Reproduce the stretch of data below from its first line through the line containing "Action: coord(164,25)", word for word.

------

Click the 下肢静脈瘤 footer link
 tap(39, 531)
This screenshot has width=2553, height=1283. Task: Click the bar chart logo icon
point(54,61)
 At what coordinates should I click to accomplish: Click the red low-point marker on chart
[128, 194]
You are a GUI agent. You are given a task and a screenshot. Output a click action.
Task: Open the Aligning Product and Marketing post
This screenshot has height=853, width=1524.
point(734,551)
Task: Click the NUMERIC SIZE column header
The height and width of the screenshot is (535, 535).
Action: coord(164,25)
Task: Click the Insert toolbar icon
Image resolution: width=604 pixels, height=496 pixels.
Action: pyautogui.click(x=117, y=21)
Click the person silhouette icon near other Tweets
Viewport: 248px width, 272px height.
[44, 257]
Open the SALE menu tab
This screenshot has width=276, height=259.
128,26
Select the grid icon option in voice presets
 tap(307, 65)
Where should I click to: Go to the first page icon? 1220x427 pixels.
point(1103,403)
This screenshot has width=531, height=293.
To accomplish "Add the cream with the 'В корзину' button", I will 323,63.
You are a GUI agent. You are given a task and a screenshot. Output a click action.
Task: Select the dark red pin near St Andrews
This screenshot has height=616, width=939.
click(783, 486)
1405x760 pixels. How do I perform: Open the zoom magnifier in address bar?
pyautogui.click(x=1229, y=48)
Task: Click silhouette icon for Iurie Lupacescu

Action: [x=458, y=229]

------

__Exercise output__:
Click the 下肢静脈瘤 footer link
 tap(39, 531)
This screenshot has width=2553, height=1283. Task: Click the bar chart logo icon
point(54,61)
 At what coordinates should I click to accomplish: Click the red low-point marker on chart
[128, 194]
You are a GUI agent. You are given a task and a screenshot. Output a click action.
Task: Open the Aligning Product and Marketing post
This screenshot has height=853, width=1524.
point(734,551)
Task: Click the NUMERIC SIZE column header
The height and width of the screenshot is (535, 535).
Action: coord(164,25)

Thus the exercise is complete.